Work to complete:
Every line of the material is to be set down again without any change.

——

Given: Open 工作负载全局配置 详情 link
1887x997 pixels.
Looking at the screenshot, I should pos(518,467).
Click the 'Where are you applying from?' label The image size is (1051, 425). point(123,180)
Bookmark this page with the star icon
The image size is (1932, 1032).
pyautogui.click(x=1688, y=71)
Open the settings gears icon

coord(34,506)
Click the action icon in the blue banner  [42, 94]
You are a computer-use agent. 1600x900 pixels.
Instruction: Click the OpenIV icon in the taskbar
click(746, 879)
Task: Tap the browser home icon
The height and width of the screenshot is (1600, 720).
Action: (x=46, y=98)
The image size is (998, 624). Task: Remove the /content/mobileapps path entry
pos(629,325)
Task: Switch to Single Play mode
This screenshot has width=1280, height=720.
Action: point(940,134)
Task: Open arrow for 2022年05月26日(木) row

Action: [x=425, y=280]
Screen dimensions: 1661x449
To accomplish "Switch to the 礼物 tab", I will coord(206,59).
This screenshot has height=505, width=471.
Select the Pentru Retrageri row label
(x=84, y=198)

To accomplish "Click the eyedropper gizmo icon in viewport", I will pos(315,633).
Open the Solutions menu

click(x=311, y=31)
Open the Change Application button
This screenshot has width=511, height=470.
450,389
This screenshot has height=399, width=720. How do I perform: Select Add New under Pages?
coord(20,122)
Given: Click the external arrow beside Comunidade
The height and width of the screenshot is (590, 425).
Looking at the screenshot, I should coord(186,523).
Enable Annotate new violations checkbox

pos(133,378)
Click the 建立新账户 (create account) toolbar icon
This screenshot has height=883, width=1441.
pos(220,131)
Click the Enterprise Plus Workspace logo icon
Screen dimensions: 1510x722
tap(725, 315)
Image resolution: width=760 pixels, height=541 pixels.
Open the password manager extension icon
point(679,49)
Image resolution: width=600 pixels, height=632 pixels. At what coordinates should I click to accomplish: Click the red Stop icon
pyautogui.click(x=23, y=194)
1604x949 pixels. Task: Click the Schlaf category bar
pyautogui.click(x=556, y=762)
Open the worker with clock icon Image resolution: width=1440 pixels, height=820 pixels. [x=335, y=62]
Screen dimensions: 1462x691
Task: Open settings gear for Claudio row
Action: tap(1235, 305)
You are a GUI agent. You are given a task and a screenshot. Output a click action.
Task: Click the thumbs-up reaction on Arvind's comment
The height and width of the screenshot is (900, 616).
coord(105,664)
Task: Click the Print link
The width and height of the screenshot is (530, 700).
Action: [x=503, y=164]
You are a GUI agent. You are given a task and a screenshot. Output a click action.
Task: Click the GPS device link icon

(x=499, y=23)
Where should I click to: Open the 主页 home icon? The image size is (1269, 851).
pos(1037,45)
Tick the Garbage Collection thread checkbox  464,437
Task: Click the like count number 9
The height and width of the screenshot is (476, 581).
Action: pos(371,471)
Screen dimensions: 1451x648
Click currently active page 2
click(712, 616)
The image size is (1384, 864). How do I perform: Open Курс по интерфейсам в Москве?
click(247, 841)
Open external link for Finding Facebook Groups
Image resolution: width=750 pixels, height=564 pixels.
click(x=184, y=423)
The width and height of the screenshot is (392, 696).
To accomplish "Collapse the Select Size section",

——

Response below:
Given: Open 工作负载全局配置 详情 link
1887x997 pixels.
Looking at the screenshot, I should pos(518,467).
Click the 'Where are you applying from?' label The image size is (1051, 425). point(123,180)
Bookmark this page with the star icon
The image size is (1932, 1032).
pyautogui.click(x=1688, y=71)
Open the settings gears icon

coord(34,506)
Click the action icon in the blue banner  [42, 94]
You are a computer-use agent. 1600x900 pixels.
Instruction: Click the OpenIV icon in the taskbar
click(746, 879)
Task: Tap the browser home icon
The height and width of the screenshot is (1600, 720).
Action: (x=46, y=98)
The image size is (998, 624). Task: Remove the /content/mobileapps path entry
pos(629,325)
Task: Switch to Single Play mode
This screenshot has width=1280, height=720.
Action: point(940,134)
Task: Open arrow for 2022年05月26日(木) row

Action: [x=425, y=280]
Screen dimensions: 1661x449
To accomplish "Switch to the 礼物 tab", I will coord(206,59).
This screenshot has height=505, width=471.
Select the Pentru Retrageri row label
(x=84, y=198)

To accomplish "Click the eyedropper gizmo icon in viewport", I will pos(315,633).
Open the Solutions menu

click(x=311, y=31)
Open the Change Application button
This screenshot has width=511, height=470.
450,389
This screenshot has height=399, width=720. How do I perform: Select Add New under Pages?
coord(20,122)
Given: Click the external arrow beside Comunidade
The height and width of the screenshot is (590, 425).
Looking at the screenshot, I should coord(186,523).
Enable Annotate new violations checkbox

pos(133,378)
Click the 建立新账户 (create account) toolbar icon
This screenshot has height=883, width=1441.
pos(220,131)
Click the Enterprise Plus Workspace logo icon
Screen dimensions: 1510x722
tap(725, 315)
Image resolution: width=760 pixels, height=541 pixels.
Open the password manager extension icon
point(679,49)
Image resolution: width=600 pixels, height=632 pixels. At what coordinates should I click to accomplish: Click the red Stop icon
pyautogui.click(x=23, y=194)
1604x949 pixels. Task: Click the Schlaf category bar
pyautogui.click(x=556, y=762)
Open the worker with clock icon Image resolution: width=1440 pixels, height=820 pixels. [x=335, y=62]
Screen dimensions: 1462x691
Task: Open settings gear for Claudio row
Action: tap(1235, 305)
You are a GUI agent. You are given a task and a screenshot. Output a click action.
Task: Click the thumbs-up reaction on Arvind's comment
The height and width of the screenshot is (900, 616).
coord(105,664)
Task: Click the Print link
The width and height of the screenshot is (530, 700).
Action: [x=503, y=164]
You are a GUI agent. You are given a task and a screenshot. Output a click action.
Task: Click the GPS device link icon

(x=499, y=23)
Where should I click to: Open the 主页 home icon? The image size is (1269, 851).
pos(1037,45)
Tick the Garbage Collection thread checkbox  464,437
Task: Click the like count number 9
The height and width of the screenshot is (476, 581).
Action: pos(371,471)
Screen dimensions: 1451x648
Click currently active page 2
click(712, 616)
The image size is (1384, 864). How do I perform: Open Курс по интерфейсам в Москве?
click(247, 841)
Open external link for Finding Facebook Groups
Image resolution: width=750 pixels, height=564 pixels.
click(x=184, y=423)
The width and height of the screenshot is (392, 696).
To accomplish "Collapse the Select Size section",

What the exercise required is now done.